Ia menjelaskan, fenomena sound horeg tidak hanya ada di Pasuruan, tetapi juga telah menjadi bagian dari tradisi dan kultur di wilayah lain seperti Malang, Sidoarjo, Mojokerto, bahkan di berbagai daerah di Indonesia.
"Kalau itu diharamkan, gimana dengan kondisi tradisi di Indonesia yang sudah berbagai macam kultur?" ucapnya.
Sementara itu, dalam Forum Satu Muharram 1447 H yang diselenggarakan oleh Pondok Pesantren Besuk, fatwa haram terhadap sound horeg dikeluarkan secara tegas, tanpa mempertimbangkan apakah suara tersebut mengganggu atau tidak.

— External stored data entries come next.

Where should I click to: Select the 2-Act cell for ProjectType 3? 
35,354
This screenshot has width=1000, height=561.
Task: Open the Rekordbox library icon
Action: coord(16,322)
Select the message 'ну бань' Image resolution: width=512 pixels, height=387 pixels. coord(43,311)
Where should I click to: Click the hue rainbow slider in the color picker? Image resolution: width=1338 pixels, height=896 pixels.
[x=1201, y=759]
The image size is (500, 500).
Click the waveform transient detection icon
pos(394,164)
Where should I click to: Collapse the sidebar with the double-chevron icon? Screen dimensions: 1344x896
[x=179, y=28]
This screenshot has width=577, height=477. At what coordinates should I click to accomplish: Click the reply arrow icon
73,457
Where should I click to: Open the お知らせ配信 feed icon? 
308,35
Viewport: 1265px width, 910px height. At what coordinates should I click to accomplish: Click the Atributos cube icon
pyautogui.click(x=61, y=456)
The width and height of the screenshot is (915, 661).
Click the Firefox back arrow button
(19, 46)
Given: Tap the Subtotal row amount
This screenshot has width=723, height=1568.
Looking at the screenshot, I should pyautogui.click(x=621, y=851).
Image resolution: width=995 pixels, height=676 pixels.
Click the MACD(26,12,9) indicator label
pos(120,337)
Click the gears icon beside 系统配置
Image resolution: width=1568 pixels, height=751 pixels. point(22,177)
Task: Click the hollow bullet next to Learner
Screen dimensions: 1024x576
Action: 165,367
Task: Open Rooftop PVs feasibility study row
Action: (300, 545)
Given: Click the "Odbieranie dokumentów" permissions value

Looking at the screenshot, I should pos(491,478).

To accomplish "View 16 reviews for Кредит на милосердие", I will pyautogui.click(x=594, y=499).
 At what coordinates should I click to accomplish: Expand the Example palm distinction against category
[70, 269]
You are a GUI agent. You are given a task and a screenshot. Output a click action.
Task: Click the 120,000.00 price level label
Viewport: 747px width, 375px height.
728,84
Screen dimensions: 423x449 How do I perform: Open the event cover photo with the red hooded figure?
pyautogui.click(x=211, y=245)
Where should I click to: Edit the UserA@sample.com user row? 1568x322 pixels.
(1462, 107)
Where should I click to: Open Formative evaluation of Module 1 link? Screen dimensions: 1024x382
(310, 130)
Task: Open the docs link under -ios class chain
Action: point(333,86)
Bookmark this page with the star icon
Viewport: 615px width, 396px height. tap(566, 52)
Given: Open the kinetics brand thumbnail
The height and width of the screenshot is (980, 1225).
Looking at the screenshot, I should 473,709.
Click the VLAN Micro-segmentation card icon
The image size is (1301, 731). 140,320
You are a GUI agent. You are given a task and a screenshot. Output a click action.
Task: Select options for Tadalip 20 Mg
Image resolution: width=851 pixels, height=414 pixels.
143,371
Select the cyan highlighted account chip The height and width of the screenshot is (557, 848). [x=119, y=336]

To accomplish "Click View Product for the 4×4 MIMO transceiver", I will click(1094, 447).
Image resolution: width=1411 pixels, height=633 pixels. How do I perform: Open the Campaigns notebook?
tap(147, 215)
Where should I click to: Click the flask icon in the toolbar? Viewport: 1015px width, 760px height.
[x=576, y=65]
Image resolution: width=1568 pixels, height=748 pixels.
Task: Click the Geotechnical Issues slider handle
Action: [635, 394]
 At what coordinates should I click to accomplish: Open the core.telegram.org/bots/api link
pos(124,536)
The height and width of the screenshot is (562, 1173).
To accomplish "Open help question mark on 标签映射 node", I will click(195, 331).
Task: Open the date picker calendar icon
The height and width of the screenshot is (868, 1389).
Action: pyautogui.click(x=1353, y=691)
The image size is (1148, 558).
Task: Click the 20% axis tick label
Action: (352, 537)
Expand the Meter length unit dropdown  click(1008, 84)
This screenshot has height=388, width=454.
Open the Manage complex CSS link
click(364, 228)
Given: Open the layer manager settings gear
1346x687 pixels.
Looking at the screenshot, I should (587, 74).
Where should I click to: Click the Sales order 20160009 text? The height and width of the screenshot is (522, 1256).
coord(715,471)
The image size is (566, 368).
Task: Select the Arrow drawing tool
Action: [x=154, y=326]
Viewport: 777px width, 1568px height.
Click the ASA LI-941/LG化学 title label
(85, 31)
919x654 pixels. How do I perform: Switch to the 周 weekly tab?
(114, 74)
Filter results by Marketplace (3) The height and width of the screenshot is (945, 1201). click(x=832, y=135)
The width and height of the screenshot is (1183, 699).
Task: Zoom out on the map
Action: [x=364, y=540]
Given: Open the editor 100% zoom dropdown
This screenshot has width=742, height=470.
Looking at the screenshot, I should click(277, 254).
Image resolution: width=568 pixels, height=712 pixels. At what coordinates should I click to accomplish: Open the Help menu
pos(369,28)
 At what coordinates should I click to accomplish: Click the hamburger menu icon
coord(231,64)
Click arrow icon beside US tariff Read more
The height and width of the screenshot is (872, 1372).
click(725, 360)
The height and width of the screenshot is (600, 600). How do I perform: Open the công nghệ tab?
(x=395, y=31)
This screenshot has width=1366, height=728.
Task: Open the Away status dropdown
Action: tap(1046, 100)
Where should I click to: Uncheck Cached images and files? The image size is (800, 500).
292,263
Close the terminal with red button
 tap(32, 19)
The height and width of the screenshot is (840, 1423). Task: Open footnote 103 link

Pengasuh Ponpes Besuk, K.H. Muhibbul Aman Aly, menekankan bahwa keputusan tersebut lebih didasari pada dampak sosial dan konteks penggunaan istilah “sound horeg” itu sendiri.
"Kami putuskan perumusan dengan tidak hanya mempertimbangkan aspek dampak suara, tapi juga mempertimbangkan mulazimnya disebut dengan sound horeg bukan sound system," jelasnya, sebagaimana dikutip dari beberapa media sosial.
K.H. Fauzi berharap agar fatwa tersebut tidak bertentangan dengan tradisi yang sudah berkembang di masyarakat. Ia juga mengingatkan pentingnya menjunjung nilai-nilai kebangsaan.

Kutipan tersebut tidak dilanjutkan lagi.